■ GIVEN REQUEST 1 ■
Repeat the entries verbatim, starting at the line containing "Task: Select the 'Multiple Choice' value text" and ending with the last of the entries, both included. Omit the pictures from your reproduction.

# Normalisation - books purchased example (optional)

In this Notebook you can follow the normalisation of the books purchased data described in Activity 10.2 
using SQL to create a set of normalised tables from unnormalised data shown in Figure 10.21, 
which represents the same information as shown in Figure 10.2 but as a relation.

Enable access to the PostgreSQL database engine via [SQL Cell Magic](https://pypi.python.org/pypi/ipython-sql).

In [None]:
%load_ext sql
%sql postgresql://test:test@localhost:5432/tm351test

## Unnormalised Form (UNF)

Create the `books_purchased` table which will represent the `books_purchased` relation shown in Figure 10.21.

In [None]:
%%sql
DROP TABLE IF EXISTS books_purchased CASCADE;

CREATE TABLE books_purchased (
 invoice_no CHAR(8) NOT NULL,
 date DATE NOT NULL,
 customer_no CHAR(6) NOT NULL,
 customer_name VARCHAR(25) NOT NULL,
 isbn CHAR(14) NOT NULL,
 title VARCHAR(100) NOT NULL,
 quantity INTEGER NOT NULL,
 cost DECIMAL(5,2) NOT NULL,
 PRIMARY KEY (invoice_no, isbn)
);

Populate the `drugs_prescribed` table from a CSV file named `drugs_prescribed.csv` using [Psycopg](http://initd.org/psycopg/docs/index.html), 
a PostgreSQL database adapter for Python.

■ RECORDED INFORMATION ■

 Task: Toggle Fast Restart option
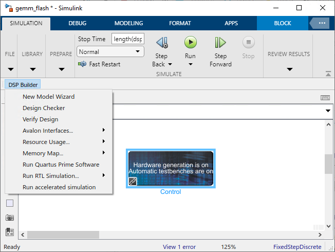coord(99,64)

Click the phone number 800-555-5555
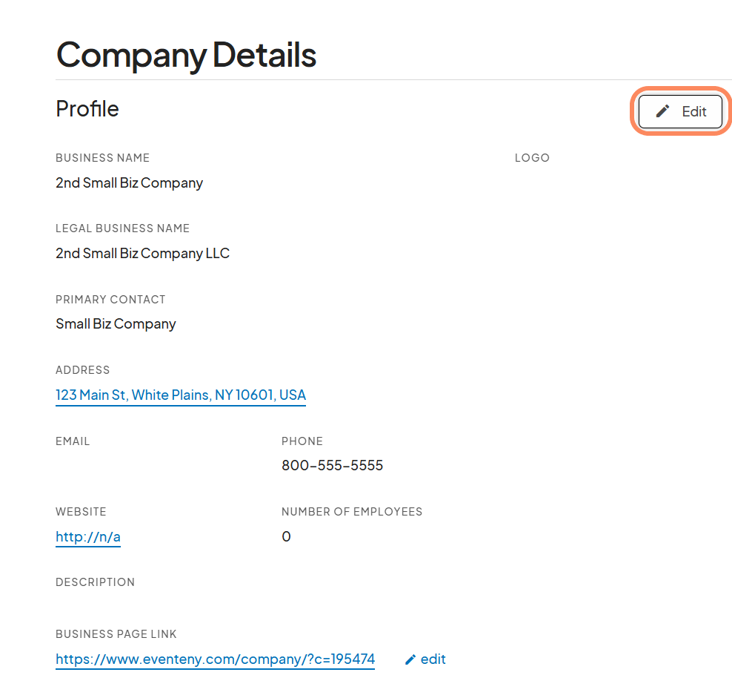332,466
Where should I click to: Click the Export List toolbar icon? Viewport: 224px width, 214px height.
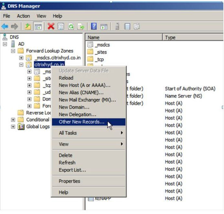point(81,27)
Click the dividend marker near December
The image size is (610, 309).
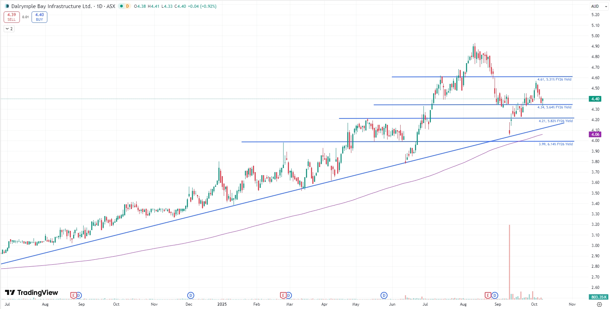(191, 295)
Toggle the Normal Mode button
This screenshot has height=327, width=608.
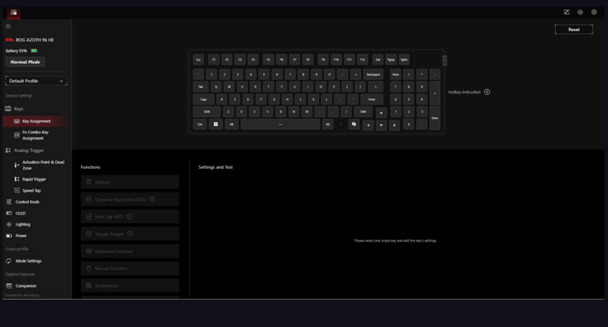click(25, 62)
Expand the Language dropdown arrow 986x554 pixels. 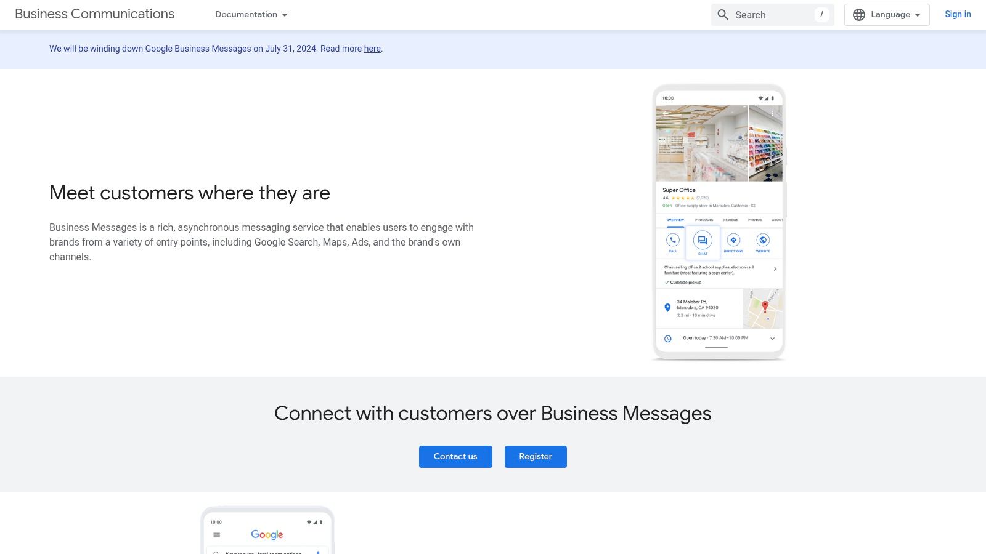[918, 14]
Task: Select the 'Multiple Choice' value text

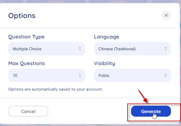Action: click(x=27, y=49)
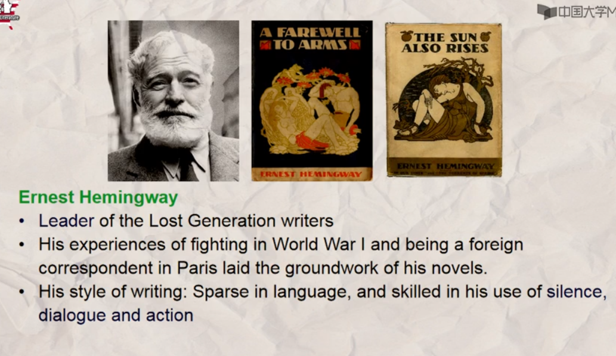Image resolution: width=616 pixels, height=356 pixels.
Task: Click the red ornament right of TO ARMS
Action: 355,45
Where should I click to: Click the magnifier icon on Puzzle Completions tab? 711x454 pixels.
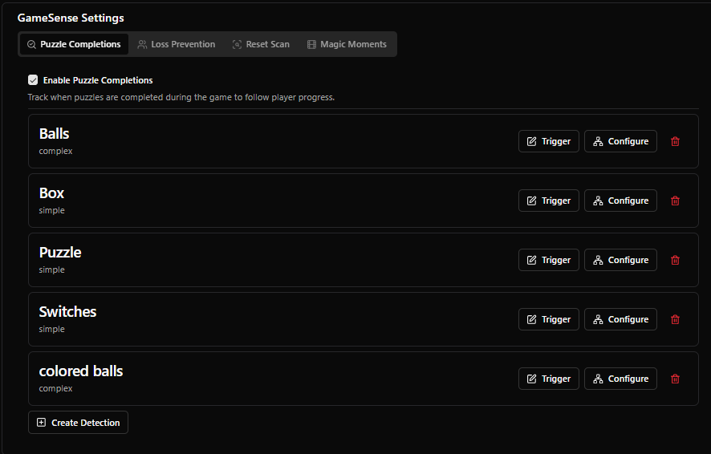tap(31, 44)
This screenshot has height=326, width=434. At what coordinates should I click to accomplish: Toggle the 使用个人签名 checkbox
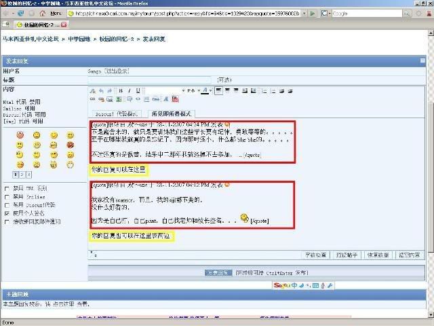point(7,213)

■ GIVEN REQUEST 2 ■
According to the normalisation notebook, what is the primary key of the `books_purchased` table?

■ RESPONSE 1 ■
Task: Select the 'Multiple Choice' value text

Action: click(x=27, y=49)
Image resolution: width=616 pixels, height=356 pixels.
Task: Click the red ornament right of TO ARMS
Action: 355,45
Where should I click to: Click the magnifier icon on Puzzle Completions tab? 711x454 pixels.
tap(31, 44)
This screenshot has height=326, width=434. At what coordinates should I click to accomplish: Toggle the 使用个人签名 checkbox
point(7,213)

■ RESPONSE 2 ■
The primary key is the combination of `invoice_no` and `isbn`.